Introduction
Goethe, in one of his letters written in response to a communication from a sentimental young countess, who wrote him anonymously regarding his "Werther," gives a contrasting picture of himself in two phases. The one is a carnival Goethe, in a laced coat and other consistent finery, illuminated by the unmeaning magnificence of sconces and chandelier, amidst all kinds of people, kept at the card-table by a pair of beautiful eyes, and in varying dissipation driven from party to concert and from concert to ball, and with all the fascination of frivolity paying court to a pretty Blondine: a sentimental Goethe, with affectedly gloomy deep feelings. The other is a wholesome German Goethe, in a gray beaver coat and boots, with brown silk cravat, eagerly detecting the breath of spring in the cool February air, and waiting for his dear wide world to open out once more.
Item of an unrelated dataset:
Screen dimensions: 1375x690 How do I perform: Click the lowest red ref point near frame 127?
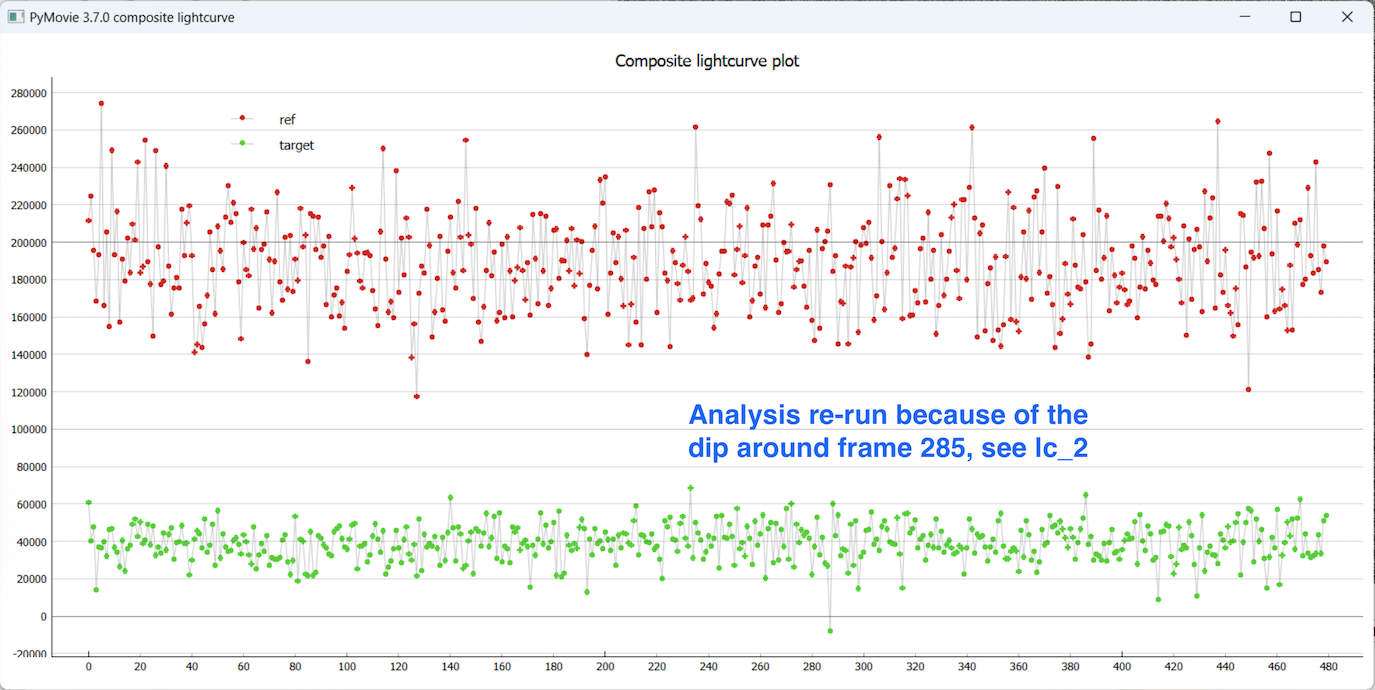tap(416, 397)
This Goethe, ever living, striving, and working in himself, seeks to express, according to his powers, sometimes the innocent feelings of youth in little poems, the strong spices of life in various dramas, the forms of his friends and his neighbourhood and his beloved household possessions with chalk on gray paper, never asking if any of his work is destined to last, for the reason that the very act of working makes him keep rising higher and higher, and he will leap at no ideal, but fight and play, leaving his feelings to develop of themselves.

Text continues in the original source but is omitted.